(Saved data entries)
++++++++++

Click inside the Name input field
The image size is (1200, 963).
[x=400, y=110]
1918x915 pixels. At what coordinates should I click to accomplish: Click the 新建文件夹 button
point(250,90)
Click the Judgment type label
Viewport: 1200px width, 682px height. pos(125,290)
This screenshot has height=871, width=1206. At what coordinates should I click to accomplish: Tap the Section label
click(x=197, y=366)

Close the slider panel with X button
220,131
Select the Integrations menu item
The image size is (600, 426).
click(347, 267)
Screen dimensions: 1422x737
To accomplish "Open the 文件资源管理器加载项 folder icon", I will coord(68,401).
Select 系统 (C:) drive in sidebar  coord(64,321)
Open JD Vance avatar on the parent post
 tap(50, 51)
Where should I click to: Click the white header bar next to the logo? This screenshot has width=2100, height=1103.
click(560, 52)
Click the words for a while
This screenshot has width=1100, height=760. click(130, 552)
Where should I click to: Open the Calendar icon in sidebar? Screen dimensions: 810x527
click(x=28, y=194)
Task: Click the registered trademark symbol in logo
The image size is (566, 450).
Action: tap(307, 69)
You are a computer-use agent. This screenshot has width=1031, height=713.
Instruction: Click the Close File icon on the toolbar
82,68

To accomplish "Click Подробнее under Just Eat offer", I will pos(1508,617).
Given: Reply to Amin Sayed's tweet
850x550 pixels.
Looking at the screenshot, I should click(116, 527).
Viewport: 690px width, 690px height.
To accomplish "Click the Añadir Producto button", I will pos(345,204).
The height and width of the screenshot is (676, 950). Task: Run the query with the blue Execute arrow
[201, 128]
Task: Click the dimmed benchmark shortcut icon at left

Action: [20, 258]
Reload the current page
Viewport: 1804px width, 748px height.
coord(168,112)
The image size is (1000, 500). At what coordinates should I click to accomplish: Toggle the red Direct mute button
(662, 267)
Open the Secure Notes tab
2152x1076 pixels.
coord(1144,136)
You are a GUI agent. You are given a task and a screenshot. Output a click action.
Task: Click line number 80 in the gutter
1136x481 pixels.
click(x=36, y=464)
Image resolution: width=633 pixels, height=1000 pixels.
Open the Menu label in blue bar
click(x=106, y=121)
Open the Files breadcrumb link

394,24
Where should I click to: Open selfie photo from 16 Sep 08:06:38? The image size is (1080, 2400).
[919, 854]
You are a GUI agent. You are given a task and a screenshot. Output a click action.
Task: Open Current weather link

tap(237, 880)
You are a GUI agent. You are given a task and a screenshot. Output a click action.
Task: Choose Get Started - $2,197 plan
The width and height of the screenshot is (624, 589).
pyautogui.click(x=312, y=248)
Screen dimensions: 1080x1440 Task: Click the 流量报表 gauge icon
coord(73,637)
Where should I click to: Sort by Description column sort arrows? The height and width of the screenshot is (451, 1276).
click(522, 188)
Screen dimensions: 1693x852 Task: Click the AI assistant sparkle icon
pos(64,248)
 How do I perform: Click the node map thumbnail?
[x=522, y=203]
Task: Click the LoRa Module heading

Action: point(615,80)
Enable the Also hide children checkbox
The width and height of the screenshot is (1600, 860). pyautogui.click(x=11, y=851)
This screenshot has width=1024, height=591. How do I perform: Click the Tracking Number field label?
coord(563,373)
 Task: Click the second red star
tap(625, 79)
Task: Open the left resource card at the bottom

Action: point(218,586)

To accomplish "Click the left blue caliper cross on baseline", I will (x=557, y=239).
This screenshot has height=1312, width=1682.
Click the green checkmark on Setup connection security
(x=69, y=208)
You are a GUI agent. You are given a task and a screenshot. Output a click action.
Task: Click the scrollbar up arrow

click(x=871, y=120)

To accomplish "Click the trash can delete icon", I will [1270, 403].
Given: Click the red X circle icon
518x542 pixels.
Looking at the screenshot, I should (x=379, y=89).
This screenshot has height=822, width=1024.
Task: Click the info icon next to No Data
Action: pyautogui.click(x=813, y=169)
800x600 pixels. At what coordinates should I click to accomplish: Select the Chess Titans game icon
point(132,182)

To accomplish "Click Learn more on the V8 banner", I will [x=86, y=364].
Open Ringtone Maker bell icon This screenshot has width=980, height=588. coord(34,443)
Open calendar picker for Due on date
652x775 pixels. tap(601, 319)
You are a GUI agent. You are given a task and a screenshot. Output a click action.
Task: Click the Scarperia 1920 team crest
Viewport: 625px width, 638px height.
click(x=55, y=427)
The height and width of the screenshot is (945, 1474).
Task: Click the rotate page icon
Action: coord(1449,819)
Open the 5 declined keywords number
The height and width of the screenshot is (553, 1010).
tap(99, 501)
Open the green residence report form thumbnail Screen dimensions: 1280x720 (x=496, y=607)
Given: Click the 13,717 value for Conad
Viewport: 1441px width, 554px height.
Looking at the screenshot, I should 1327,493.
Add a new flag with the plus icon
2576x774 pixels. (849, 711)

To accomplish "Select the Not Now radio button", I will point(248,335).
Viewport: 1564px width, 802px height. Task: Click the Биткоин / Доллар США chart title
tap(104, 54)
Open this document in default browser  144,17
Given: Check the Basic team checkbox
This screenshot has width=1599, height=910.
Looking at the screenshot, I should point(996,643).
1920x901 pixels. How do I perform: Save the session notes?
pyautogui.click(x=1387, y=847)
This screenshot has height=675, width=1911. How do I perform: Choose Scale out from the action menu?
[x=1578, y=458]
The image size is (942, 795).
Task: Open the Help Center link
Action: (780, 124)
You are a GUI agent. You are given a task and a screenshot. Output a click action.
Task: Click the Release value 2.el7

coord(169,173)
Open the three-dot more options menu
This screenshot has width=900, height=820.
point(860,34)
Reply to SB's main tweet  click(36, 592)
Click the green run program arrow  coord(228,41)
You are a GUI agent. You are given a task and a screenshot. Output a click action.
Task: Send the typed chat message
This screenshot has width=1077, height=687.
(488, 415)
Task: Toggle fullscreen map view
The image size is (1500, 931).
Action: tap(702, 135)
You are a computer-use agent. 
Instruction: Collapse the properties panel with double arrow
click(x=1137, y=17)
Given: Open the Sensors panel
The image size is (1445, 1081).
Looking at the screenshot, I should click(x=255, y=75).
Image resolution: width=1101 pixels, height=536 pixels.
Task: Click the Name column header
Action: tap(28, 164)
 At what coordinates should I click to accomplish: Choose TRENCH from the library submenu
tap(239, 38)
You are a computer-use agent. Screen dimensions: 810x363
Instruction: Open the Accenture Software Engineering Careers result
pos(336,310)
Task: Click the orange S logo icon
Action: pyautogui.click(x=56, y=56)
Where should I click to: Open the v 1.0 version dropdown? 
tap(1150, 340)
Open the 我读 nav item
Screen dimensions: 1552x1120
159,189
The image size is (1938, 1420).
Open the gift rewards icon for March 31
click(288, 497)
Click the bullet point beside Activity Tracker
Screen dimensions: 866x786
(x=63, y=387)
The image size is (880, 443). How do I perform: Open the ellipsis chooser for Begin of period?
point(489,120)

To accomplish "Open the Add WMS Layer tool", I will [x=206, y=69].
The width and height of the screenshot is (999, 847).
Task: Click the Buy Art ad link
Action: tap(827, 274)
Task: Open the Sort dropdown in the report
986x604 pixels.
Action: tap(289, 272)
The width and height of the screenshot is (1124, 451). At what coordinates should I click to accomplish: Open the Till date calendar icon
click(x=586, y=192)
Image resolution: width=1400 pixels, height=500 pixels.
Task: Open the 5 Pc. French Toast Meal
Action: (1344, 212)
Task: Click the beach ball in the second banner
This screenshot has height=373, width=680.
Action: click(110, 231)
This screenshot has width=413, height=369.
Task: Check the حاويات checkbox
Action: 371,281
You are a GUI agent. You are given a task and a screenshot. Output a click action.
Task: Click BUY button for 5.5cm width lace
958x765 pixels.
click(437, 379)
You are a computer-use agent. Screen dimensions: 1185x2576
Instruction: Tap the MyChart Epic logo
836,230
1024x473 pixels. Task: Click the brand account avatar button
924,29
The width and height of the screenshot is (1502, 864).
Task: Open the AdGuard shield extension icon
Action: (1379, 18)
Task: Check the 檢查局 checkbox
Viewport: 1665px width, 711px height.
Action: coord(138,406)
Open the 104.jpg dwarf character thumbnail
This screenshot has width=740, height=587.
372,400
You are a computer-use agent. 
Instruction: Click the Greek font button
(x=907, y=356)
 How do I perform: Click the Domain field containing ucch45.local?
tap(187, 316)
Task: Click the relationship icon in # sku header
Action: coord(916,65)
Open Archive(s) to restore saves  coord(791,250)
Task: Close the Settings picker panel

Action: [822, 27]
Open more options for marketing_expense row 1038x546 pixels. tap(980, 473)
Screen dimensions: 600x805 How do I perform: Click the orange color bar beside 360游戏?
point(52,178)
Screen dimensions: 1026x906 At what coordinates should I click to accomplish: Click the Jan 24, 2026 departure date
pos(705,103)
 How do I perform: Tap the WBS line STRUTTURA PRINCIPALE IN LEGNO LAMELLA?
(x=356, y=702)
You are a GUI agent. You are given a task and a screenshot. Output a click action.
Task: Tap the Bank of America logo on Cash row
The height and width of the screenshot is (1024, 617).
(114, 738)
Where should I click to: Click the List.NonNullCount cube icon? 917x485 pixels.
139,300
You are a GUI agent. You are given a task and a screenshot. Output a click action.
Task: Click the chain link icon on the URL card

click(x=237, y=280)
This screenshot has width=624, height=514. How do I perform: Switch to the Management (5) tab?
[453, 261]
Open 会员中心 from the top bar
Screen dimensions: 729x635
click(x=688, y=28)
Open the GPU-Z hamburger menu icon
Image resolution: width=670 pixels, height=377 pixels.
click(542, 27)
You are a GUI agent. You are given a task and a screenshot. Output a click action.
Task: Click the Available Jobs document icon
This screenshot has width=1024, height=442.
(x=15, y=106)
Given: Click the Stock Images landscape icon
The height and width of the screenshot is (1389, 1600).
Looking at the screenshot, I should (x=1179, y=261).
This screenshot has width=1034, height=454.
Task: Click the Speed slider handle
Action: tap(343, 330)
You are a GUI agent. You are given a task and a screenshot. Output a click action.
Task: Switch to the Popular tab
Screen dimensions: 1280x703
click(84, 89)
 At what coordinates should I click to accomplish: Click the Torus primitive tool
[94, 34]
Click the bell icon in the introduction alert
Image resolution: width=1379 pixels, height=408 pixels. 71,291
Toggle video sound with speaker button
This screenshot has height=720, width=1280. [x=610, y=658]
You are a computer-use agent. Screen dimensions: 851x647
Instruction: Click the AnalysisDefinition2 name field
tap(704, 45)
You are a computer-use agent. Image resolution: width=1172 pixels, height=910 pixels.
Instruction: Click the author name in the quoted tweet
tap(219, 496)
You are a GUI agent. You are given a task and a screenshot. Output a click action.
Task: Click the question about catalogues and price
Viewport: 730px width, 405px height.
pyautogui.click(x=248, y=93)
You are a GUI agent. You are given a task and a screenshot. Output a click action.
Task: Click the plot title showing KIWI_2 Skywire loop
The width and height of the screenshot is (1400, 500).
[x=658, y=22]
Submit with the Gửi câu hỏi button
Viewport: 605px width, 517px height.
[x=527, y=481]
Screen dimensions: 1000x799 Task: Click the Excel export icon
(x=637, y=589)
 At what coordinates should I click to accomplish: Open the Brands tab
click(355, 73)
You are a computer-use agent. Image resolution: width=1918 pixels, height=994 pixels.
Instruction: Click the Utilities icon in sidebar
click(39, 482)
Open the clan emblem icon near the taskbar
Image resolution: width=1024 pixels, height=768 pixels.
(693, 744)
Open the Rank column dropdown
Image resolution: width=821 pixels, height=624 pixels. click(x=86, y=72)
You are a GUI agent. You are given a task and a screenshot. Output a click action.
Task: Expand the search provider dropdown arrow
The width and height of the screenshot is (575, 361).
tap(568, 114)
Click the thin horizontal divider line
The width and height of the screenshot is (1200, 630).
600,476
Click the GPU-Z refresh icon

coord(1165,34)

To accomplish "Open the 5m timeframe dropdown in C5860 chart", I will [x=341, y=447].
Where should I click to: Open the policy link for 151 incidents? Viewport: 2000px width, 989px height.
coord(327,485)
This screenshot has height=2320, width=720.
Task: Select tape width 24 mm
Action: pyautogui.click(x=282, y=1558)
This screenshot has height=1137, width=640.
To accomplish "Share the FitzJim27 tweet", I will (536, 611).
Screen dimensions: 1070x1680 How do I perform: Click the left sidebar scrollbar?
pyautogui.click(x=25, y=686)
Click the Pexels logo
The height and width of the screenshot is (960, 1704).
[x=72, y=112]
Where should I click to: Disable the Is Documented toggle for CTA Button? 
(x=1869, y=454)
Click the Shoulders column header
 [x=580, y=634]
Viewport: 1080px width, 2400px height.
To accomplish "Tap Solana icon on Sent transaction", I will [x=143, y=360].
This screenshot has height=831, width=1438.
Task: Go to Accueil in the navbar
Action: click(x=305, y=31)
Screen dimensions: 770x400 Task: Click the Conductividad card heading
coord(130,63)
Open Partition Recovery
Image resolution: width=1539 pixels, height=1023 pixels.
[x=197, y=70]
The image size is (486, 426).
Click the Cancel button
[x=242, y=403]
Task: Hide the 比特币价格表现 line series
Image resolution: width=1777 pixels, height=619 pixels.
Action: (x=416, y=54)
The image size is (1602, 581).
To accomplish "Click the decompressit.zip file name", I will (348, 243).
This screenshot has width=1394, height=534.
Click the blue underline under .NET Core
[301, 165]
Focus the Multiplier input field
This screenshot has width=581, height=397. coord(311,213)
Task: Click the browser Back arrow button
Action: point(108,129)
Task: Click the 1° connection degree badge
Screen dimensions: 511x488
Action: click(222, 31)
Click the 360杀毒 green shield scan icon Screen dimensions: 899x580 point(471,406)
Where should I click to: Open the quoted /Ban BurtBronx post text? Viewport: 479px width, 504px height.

++++++++++

WORK REQUIRED: If a line in the entries contains "team", copy it.

EXERCISE OUTPUT:
Task: Click the Scarperia 1920 team crest
Given: Check the Basic team checkbox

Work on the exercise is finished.